La izquierda chilena en el poder -hay que recordar los calurosos abrazos en los que los representantes de Podemos se fundían con Boric en los días de su toma de posesión- tiene abiertos todos los frentes que son, además, los más sensibles para aquella. Los pretendidos abanderados del indigenismo afrontan la violenta revuelta mapuche en La Araucanía; los habituales contradictores de la acción policial por represiva se enfrentan a un problema muy grave de inseguridad para el que recuperan las medidas de excepción que denostaban; los alegres portavoces del discurso más buenista sobre la inmigración tienen que gestionar una crisis sin precedentes por la presión de los refugiados venezolanos.
Parece que quedan lejos los tiempos, sin embargo recientes, en los que Boric ambicionaba el liderazgo regional de la izquierda y situarse en la estela histórica de Salvador Allende, precisamente en el año en el que se conmemora el 50 aniversario de su muerte en el Palacio de la Moneda durante el golpe de Estado de Augusto Pinochet el 11 de septiembre de 1973. Como acaba de escribir el analista chileno Roberto Ampuero, «Boric, que se identifica con un Allende que llegó a La Moneda en 1970 con solo el 36% de los votos, exhibe hoy una aprobación del 28%, lo que complica las cosas.

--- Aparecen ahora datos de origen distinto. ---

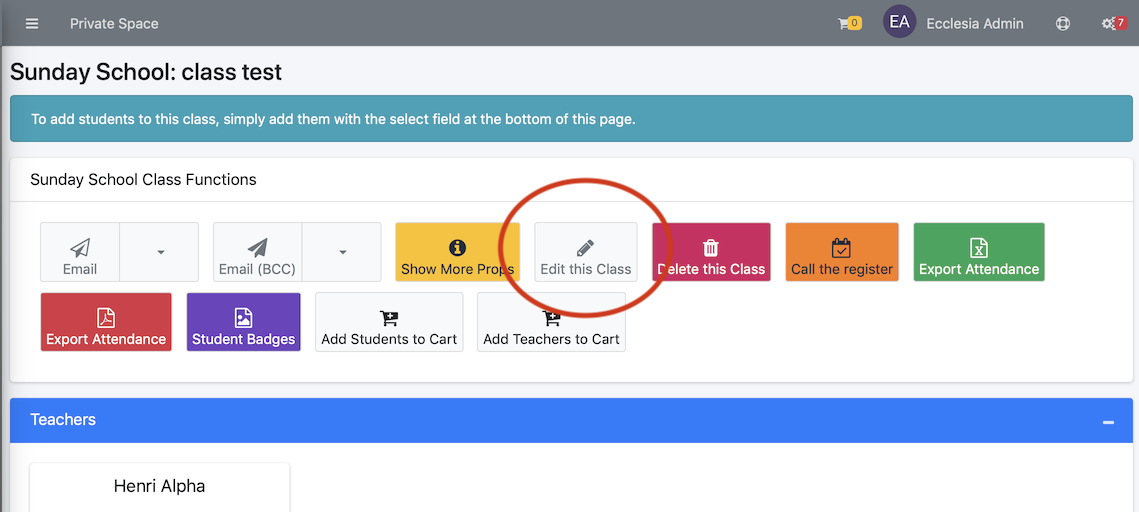This screenshot has height=512, width=1139.
Task: Click the EA user avatar
Action: point(899,23)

La conmemoración no contribuirá a engrandecer la figura de Allende ni la imagen de Boric».
Si se mira a Argentina, autocondenada al fracaso cíclico que le inflige el peronismo; a Perú, donde el expresidente Castillo sirve un prolongado periodo de prisión provisional en su encausamiento por participación en organización criminal; a Bolivia, con el partido en el poder dividido y la represión creciendo sobre la oposición, y a la Colombia de Petro, que se ha destapado como el dirigente radical que siempre ha sido, no es en absoluto descabellado pronosticar que la ola populista que ha invadido América Latina, con apenas excepciones, no será esa transformación estructural de la política latinoamericana con la que se ha especulado, sino un episodio mucho más perecedero de lo que creíamos.
Claro que a los populistas abandonar el poder cuando las urnas les dan la espalda no les gusta. De ahí que el problema esencial que el populismo plantea hoy en América Latina puede que no sea cuánto tiempo se queda, sino cómo se va. La institucionalidad que el populismo quiere destruir mantiene focos de resistencia. Chile lo demuestra. Desde esos elementos de la institucionalidad democrática que quedan en pie debería iniciarse la recuperación de sistemas viables de democracia representativa y de modernización económica, los dos pilares para hacer frente a la desigualdad, la violencia y la corrupción como males estructurales de la región.